PROBLEM:
Extract every line of the rows below and reproduce each one verbatim, in its original order.
* start MATERIAL FOR THIS TASK *
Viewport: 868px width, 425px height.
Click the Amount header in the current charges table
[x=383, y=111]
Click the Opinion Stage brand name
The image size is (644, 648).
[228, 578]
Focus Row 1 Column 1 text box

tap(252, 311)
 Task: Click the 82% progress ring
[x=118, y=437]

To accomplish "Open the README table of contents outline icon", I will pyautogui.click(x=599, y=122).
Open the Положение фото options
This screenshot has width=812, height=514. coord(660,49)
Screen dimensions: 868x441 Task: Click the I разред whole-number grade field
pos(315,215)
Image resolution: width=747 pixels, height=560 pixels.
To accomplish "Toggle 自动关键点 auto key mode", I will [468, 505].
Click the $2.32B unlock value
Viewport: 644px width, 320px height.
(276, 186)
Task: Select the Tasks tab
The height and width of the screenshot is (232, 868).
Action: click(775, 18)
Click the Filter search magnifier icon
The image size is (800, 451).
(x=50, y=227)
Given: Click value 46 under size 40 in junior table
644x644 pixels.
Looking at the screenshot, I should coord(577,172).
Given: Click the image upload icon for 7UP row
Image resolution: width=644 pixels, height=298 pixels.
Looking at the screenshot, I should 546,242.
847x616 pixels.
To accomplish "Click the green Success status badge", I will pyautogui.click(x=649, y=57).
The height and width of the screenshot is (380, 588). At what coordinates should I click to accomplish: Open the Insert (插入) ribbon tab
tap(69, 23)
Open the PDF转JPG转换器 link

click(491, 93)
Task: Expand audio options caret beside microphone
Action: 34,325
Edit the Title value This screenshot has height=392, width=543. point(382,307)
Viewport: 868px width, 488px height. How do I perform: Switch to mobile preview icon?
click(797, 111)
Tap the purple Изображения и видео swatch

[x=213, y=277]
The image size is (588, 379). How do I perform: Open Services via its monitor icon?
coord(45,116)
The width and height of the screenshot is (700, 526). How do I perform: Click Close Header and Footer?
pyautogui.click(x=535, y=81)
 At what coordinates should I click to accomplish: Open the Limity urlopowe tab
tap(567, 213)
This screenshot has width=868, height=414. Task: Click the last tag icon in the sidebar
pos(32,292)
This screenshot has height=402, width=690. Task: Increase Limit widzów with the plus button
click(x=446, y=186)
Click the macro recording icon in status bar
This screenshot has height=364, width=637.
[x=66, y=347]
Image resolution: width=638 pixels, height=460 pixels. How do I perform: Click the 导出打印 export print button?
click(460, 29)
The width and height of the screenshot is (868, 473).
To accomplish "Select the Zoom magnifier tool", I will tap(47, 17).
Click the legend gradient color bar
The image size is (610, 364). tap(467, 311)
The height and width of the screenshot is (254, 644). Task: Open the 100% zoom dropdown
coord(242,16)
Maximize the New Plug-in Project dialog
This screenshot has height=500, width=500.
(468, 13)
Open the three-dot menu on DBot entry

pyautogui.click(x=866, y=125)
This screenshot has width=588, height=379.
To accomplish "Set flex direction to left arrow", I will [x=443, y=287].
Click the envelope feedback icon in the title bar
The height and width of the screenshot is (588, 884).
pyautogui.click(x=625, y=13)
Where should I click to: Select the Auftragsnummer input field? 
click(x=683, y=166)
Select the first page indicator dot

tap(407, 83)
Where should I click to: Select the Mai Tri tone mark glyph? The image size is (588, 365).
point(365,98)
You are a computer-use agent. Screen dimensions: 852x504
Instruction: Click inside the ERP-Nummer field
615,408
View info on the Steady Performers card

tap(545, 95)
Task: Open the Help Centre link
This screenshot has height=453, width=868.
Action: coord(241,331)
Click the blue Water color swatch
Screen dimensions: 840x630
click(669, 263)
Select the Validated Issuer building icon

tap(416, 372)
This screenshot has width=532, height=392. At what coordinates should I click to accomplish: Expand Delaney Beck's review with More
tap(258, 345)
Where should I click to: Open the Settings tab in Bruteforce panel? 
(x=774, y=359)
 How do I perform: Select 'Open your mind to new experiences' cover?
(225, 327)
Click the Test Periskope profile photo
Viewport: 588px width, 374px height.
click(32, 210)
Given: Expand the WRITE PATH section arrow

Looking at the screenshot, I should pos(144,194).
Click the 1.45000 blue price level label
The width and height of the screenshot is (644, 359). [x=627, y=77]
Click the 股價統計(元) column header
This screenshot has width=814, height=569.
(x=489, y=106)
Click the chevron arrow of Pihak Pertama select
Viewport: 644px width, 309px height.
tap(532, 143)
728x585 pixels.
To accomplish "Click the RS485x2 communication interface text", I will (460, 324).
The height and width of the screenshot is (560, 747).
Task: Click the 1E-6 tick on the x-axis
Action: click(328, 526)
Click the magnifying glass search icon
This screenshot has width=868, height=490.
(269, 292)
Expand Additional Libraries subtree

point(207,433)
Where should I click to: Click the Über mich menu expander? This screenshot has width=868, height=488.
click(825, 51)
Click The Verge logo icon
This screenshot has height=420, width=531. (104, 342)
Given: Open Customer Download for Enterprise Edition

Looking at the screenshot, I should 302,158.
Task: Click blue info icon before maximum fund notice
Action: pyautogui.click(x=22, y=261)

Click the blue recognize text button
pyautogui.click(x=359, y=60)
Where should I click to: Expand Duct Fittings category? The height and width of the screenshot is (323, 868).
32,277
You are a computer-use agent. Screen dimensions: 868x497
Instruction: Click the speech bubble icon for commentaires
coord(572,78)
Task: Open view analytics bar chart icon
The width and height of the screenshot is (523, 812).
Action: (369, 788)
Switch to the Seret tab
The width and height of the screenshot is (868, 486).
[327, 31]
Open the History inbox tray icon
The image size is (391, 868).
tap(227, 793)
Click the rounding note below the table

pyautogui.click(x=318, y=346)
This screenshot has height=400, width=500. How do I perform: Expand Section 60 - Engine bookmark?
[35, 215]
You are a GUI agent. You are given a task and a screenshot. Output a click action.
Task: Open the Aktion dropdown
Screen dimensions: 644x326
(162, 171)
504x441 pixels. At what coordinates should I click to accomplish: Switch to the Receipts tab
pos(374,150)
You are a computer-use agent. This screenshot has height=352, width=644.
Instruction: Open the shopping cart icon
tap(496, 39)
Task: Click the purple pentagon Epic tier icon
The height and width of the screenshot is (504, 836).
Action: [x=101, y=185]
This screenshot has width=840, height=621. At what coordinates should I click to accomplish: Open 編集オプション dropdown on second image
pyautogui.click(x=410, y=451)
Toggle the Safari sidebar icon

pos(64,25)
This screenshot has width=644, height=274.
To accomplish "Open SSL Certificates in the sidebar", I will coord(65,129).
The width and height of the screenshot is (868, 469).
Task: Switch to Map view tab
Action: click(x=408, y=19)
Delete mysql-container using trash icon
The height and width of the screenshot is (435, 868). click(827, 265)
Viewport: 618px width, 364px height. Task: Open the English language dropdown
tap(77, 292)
* end MATERIAL FOR THIS TASK *
FULL SOLUTION:
Viewport: 868px width, 425px height.
Click the Amount header in the current charges table
[x=383, y=111]
Click the Opinion Stage brand name
The image size is (644, 648).
[228, 578]
Focus Row 1 Column 1 text box

tap(252, 311)
 Task: Click the 82% progress ring
[x=118, y=437]

To accomplish "Open the README table of contents outline icon", I will pyautogui.click(x=599, y=122).
Open the Положение фото options
This screenshot has width=812, height=514. coord(660,49)
Screen dimensions: 868x441 Task: Click the I разред whole-number grade field
pos(315,215)
Image resolution: width=747 pixels, height=560 pixels.
To accomplish "Toggle 自动关键点 auto key mode", I will [468, 505].
Click the $2.32B unlock value
Viewport: 644px width, 320px height.
(276, 186)
Task: Select the Tasks tab
The height and width of the screenshot is (232, 868).
Action: click(775, 18)
Click the Filter search magnifier icon
The image size is (800, 451).
(x=50, y=227)
Given: Click value 46 under size 40 in junior table
644x644 pixels.
Looking at the screenshot, I should coord(577,172).
Given: Click the image upload icon for 7UP row
Image resolution: width=644 pixels, height=298 pixels.
Looking at the screenshot, I should 546,242.
847x616 pixels.
To accomplish "Click the green Success status badge", I will pyautogui.click(x=649, y=57).
The height and width of the screenshot is (380, 588). At what coordinates should I click to accomplish: Open the Insert (插入) ribbon tab
tap(69, 23)
Open the PDF转JPG转换器 link

click(491, 93)
Task: Expand audio options caret beside microphone
Action: 34,325
Edit the Title value This screenshot has height=392, width=543. point(382,307)
Viewport: 868px width, 488px height. How do I perform: Switch to mobile preview icon?
click(797, 111)
Tap the purple Изображения и видео swatch

[x=213, y=277]
The image size is (588, 379). How do I perform: Open Services via its monitor icon?
coord(45,116)
The width and height of the screenshot is (700, 526). How do I perform: Click Close Header and Footer?
pyautogui.click(x=535, y=81)
 At what coordinates should I click to accomplish: Open the Limity urlopowe tab
tap(567, 213)
This screenshot has width=868, height=414. Task: Click the last tag icon in the sidebar
pos(32,292)
This screenshot has height=402, width=690. Task: Increase Limit widzów with the plus button
click(x=446, y=186)
Click the macro recording icon in status bar
This screenshot has height=364, width=637.
[x=66, y=347]
Image resolution: width=638 pixels, height=460 pixels. How do I perform: Click the 导出打印 export print button?
click(460, 29)
The width and height of the screenshot is (868, 473).
To accomplish "Select the Zoom magnifier tool", I will tap(47, 17).
Click the legend gradient color bar
The image size is (610, 364). tap(467, 311)
The height and width of the screenshot is (254, 644). Task: Open the 100% zoom dropdown
coord(242,16)
Maximize the New Plug-in Project dialog
This screenshot has height=500, width=500.
(468, 13)
Open the three-dot menu on DBot entry

pyautogui.click(x=866, y=125)
This screenshot has width=588, height=379.
To accomplish "Set flex direction to left arrow", I will [x=443, y=287].
Click the envelope feedback icon in the title bar
The height and width of the screenshot is (588, 884).
pyautogui.click(x=625, y=13)
Where should I click to: Select the Auftragsnummer input field? 
click(x=683, y=166)
Select the first page indicator dot

tap(407, 83)
Where should I click to: Select the Mai Tri tone mark glyph? The image size is (588, 365).
point(365,98)
You are a computer-use agent. Screen dimensions: 852x504
Instruction: Click inside the ERP-Nummer field
615,408
View info on the Steady Performers card

tap(545, 95)
Task: Open the Help Centre link
This screenshot has height=453, width=868.
Action: coord(241,331)
Click the blue Water color swatch
Screen dimensions: 840x630
click(669, 263)
Select the Validated Issuer building icon

tap(416, 372)
This screenshot has width=532, height=392. At what coordinates should I click to accomplish: Expand Delaney Beck's review with More
tap(258, 345)
Where should I click to: Open the Settings tab in Bruteforce panel? 
(x=774, y=359)
 How do I perform: Select 'Open your mind to new experiences' cover?
(225, 327)
Click the Test Periskope profile photo
Viewport: 588px width, 374px height.
click(32, 210)
Given: Expand the WRITE PATH section arrow

Looking at the screenshot, I should pos(144,194).
Click the 1.45000 blue price level label
The width and height of the screenshot is (644, 359). [x=627, y=77]
Click the 股價統計(元) column header
This screenshot has width=814, height=569.
(x=489, y=106)
Click the chevron arrow of Pihak Pertama select
Viewport: 644px width, 309px height.
tap(532, 143)
728x585 pixels.
To accomplish "Click the RS485x2 communication interface text", I will (460, 324).
The height and width of the screenshot is (560, 747).
Task: Click the 1E-6 tick on the x-axis
Action: click(328, 526)
Click the magnifying glass search icon
This screenshot has width=868, height=490.
(269, 292)
Expand Additional Libraries subtree

point(207,433)
Where should I click to: Click the Über mich menu expander? This screenshot has width=868, height=488.
click(825, 51)
Click The Verge logo icon
This screenshot has height=420, width=531. (104, 342)
Given: Open Customer Download for Enterprise Edition

Looking at the screenshot, I should 302,158.
Task: Click blue info icon before maximum fund notice
Action: pyautogui.click(x=22, y=261)

Click the blue recognize text button
pyautogui.click(x=359, y=60)
Where should I click to: Expand Duct Fittings category? The height and width of the screenshot is (323, 868).
32,277
You are a computer-use agent. Screen dimensions: 868x497
Instruction: Click the speech bubble icon for commentaires
coord(572,78)
Task: Open view analytics bar chart icon
The width and height of the screenshot is (523, 812).
Action: (369, 788)
Switch to the Seret tab
The width and height of the screenshot is (868, 486).
[327, 31]
Open the History inbox tray icon
The image size is (391, 868).
tap(227, 793)
Click the rounding note below the table

pyautogui.click(x=318, y=346)
This screenshot has height=400, width=500. How do I perform: Expand Section 60 - Engine bookmark?
[35, 215]
You are a GUI agent. You are given a task and a screenshot. Output a click action.
Task: Open the Aktion dropdown
Screen dimensions: 644x326
(162, 171)
504x441 pixels. At what coordinates should I click to accomplish: Switch to the Receipts tab
pos(374,150)
You are a computer-use agent. This screenshot has height=352, width=644.
Instruction: Open the shopping cart icon
tap(496, 39)
Task: Click the purple pentagon Epic tier icon
The height and width of the screenshot is (504, 836).
Action: [x=101, y=185]
This screenshot has width=840, height=621. At what coordinates should I click to accomplish: Open 編集オプション dropdown on second image
pyautogui.click(x=410, y=451)
Toggle the Safari sidebar icon

pos(64,25)
This screenshot has width=644, height=274.
To accomplish "Open SSL Certificates in the sidebar", I will coord(65,129).
The width and height of the screenshot is (868, 469).
Task: Switch to Map view tab
Action: click(x=408, y=19)
Delete mysql-container using trash icon
The height and width of the screenshot is (435, 868). click(827, 265)
Viewport: 618px width, 364px height. Task: Open the English language dropdown
tap(77, 292)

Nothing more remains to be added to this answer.